Eğer “Yaşamak da bu mu?” diye kendimize sormaya başladı isek, gerçekten kayıp bir hayatımız oldu artık.
XXX
Şamil ekinci, sosyal medya hesabından bir yazısını paylaşmış…
Yazdığına göre, Mehmet Özhaseki, Kayseri ziyareti sırasında “Halk, CHP’den yaka silkti. Üç dönem Belediye Başkanlıklarında neler yaptıklarını herkes biliyor. Siyasetçi dürüst olmalı, yalan söylememeli, Genel Başkanları yalan söylüyor, milletvekilleri yalan söylüyor” diyesiymiş…
XXX
NİYAZİ BAHÇECİOĞLU İLE İLGİLİ BİR ANI…
Takas’tayız…
Bir açılış törenindeyiz…
Rahmetli Niyazi Bahçecioğlu, oturuyor, yanında Dr. Memduh Büyükkılıç, onun yanıda da dönemin Büyükşehir Belediye Başkanı Mehmet Özhaseki.
Rahmetli Niyazi Bahçecioğlu, yanında oturan Sayın Memduh Büyükkılıç’a “Başkanım, bana bir mezar yeri verseniz mezarlıktan” dedi…
Büyükkılıç hayret ifadeleri içinde döndü Özhaseki’ye, “Bak başkan, Niyazi Ağabey ne diyor, ‘mezarlıktan bir mezar yeri verseniz bana’ diyor” dedi…
Özhaseki, Bahçecioğlu’na doğru eğildi, “Abi… Gerçekten mi mezar yeri istiyorsun, senin mzar yerin yok mu?” diye sordu…
Rahmetli Niyazi Bahçecioğlu, “Yok… Gerçekten yok mezar yerim…” dedi…
Özhaseki, “Hallederiz ağabey…” dedi ve konu kapandı…
Kayseri’de CHP’den üç dönem Belediye Başkanlığı yapan kişi, Niyazi Bahçecioğlu…
12 Eylül darbesinde tutuklanan, yargılanan ve beraat eden Niyazi Bahçecioğlu…
Bir mezarı bile olmayan da Niyazi Bahçecioğlu…
Ve ne garip değil mi? Öldüğü gün hala mezar yeri yoktu da, mezarlıkta bir yer buldular, mezarı da oldu…
Belediye Başkanlığı döneminden sonra, evinden çıkıp da Sivas Caddesinden tek başına, başı dik, çarşıya yürüyerek giden, herkesle muhabbet eden, saygı gösterilen kişi de Niyazi Bahçecioğlu…

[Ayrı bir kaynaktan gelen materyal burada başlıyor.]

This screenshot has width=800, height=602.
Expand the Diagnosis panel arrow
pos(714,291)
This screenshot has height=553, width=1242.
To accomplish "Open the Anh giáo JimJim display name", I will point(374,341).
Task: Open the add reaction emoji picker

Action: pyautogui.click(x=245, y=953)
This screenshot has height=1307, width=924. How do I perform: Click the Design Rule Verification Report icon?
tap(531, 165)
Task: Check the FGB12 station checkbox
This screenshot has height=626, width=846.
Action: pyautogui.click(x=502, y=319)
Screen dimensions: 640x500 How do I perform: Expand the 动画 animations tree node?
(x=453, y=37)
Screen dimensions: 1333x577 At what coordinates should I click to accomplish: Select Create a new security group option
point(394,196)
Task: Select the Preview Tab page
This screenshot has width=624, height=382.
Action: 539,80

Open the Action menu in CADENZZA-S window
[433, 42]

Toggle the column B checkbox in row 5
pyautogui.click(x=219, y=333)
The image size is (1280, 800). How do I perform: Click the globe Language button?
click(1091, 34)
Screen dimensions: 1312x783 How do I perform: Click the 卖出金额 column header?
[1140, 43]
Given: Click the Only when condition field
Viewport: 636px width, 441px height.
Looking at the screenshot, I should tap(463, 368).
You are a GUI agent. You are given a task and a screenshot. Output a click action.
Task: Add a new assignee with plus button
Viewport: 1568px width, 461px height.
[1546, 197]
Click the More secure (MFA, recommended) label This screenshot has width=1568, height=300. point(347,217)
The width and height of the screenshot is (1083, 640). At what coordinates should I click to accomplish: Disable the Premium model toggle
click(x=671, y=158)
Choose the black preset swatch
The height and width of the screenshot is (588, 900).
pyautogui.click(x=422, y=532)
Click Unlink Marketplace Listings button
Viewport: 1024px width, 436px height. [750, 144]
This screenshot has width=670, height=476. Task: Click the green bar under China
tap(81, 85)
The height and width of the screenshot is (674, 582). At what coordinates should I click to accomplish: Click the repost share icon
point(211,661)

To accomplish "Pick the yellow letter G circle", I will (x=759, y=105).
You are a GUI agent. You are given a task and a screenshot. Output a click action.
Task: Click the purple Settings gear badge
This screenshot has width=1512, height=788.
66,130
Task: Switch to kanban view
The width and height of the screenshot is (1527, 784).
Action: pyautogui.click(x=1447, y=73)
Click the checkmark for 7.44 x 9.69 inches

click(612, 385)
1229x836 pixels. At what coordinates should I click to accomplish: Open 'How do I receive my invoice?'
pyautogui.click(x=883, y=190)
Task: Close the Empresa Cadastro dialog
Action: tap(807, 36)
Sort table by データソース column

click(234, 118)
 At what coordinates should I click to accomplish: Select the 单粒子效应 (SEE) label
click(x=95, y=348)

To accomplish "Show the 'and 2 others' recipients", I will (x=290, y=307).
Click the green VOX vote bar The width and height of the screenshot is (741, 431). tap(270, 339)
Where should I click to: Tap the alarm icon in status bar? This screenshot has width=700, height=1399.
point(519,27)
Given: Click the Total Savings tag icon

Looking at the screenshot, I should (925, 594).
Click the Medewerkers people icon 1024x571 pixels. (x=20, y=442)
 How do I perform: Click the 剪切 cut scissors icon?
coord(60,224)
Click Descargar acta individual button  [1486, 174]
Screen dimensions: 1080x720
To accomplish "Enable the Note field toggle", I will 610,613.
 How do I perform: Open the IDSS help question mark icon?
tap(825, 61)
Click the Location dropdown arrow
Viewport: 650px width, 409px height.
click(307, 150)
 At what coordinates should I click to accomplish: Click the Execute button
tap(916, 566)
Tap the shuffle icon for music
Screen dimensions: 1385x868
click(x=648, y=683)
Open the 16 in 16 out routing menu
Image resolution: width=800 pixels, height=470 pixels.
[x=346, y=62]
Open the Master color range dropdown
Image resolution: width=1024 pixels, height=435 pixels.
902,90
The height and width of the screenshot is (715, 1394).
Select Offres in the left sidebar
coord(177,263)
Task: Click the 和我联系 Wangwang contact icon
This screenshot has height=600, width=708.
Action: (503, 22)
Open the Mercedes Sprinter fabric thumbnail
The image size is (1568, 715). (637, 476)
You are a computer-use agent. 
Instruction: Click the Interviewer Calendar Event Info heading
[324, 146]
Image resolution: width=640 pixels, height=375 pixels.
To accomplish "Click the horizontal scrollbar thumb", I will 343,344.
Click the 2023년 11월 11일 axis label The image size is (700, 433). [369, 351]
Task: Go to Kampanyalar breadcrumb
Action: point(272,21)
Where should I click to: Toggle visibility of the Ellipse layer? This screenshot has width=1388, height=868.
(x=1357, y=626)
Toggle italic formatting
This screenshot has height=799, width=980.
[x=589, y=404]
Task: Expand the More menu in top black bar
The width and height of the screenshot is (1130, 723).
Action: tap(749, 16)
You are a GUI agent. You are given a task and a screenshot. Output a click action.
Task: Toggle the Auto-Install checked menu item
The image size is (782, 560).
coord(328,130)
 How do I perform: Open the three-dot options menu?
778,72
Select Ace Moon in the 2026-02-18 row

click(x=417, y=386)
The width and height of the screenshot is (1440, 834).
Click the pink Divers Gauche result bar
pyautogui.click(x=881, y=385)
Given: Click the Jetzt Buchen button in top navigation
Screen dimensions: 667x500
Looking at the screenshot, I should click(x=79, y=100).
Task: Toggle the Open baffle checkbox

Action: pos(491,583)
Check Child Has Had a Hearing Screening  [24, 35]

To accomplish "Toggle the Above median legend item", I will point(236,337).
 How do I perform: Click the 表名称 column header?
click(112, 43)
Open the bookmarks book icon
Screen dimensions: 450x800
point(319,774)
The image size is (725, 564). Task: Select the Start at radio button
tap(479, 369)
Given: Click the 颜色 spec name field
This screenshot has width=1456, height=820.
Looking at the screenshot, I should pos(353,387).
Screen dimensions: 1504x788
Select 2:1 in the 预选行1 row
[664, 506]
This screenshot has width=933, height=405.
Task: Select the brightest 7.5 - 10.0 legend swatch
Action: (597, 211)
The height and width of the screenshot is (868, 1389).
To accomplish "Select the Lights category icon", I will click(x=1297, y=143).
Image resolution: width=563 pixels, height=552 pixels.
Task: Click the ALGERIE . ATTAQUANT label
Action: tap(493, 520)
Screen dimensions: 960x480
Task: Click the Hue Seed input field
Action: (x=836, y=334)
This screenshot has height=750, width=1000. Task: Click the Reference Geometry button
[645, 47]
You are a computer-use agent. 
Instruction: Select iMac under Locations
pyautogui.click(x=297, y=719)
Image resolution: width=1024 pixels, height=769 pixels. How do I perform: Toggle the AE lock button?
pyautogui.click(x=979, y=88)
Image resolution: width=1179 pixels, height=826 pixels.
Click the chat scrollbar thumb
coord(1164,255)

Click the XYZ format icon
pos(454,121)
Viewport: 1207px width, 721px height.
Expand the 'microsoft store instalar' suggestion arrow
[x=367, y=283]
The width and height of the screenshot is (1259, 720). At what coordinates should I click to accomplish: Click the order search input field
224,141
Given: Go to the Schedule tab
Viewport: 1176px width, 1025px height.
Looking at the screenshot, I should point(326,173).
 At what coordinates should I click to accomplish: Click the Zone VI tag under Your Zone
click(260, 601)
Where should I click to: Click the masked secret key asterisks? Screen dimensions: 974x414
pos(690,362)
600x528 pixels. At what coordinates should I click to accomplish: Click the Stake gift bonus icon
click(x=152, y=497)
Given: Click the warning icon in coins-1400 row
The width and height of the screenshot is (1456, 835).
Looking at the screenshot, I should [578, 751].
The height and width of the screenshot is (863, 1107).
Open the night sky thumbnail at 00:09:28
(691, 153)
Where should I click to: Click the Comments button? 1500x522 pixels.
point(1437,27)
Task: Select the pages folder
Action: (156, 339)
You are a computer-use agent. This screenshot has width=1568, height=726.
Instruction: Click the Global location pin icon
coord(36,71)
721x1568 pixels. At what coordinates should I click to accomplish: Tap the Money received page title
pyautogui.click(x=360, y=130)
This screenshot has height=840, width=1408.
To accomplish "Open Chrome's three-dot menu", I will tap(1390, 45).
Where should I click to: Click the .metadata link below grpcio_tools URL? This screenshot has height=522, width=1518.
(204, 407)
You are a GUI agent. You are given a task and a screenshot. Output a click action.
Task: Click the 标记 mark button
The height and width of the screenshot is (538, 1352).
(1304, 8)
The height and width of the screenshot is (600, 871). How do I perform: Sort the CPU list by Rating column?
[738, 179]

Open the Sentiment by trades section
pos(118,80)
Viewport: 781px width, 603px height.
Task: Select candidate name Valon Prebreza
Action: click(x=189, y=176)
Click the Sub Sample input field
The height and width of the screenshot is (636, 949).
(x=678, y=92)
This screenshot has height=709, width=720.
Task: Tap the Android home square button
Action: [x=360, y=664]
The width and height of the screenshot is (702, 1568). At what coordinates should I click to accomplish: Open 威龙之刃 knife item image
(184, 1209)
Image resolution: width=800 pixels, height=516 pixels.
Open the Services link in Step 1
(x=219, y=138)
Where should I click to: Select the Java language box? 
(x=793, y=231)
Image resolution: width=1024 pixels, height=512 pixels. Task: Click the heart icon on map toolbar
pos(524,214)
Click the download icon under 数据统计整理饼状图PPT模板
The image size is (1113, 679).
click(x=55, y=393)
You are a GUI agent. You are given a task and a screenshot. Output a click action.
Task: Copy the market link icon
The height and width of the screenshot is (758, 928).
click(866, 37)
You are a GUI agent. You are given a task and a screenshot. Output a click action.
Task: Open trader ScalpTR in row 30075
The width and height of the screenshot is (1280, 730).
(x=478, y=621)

Üç dönem CHP’den belediye başkanlığı yapan başka biri daha mı var da biz bilemedik acaba?
Hani varsa bilsek de “…ne yaptıklarını herkesin bildiği…” yolsuzlukların hesabını sorsak…
Ya da sorsak…
CHP’den sonra, CHP dönemlerinde yapılan yolsuzluklar hakkında neden C. Savcılığına suç duyurusunda bulunmadınız diye…
Yoksa “Üç dönem belediye başkanlığı yapmış, mezarı bile olamamış birinin nesini alacağız?” diye mi düşündünüz de sesiniz çıkmadı?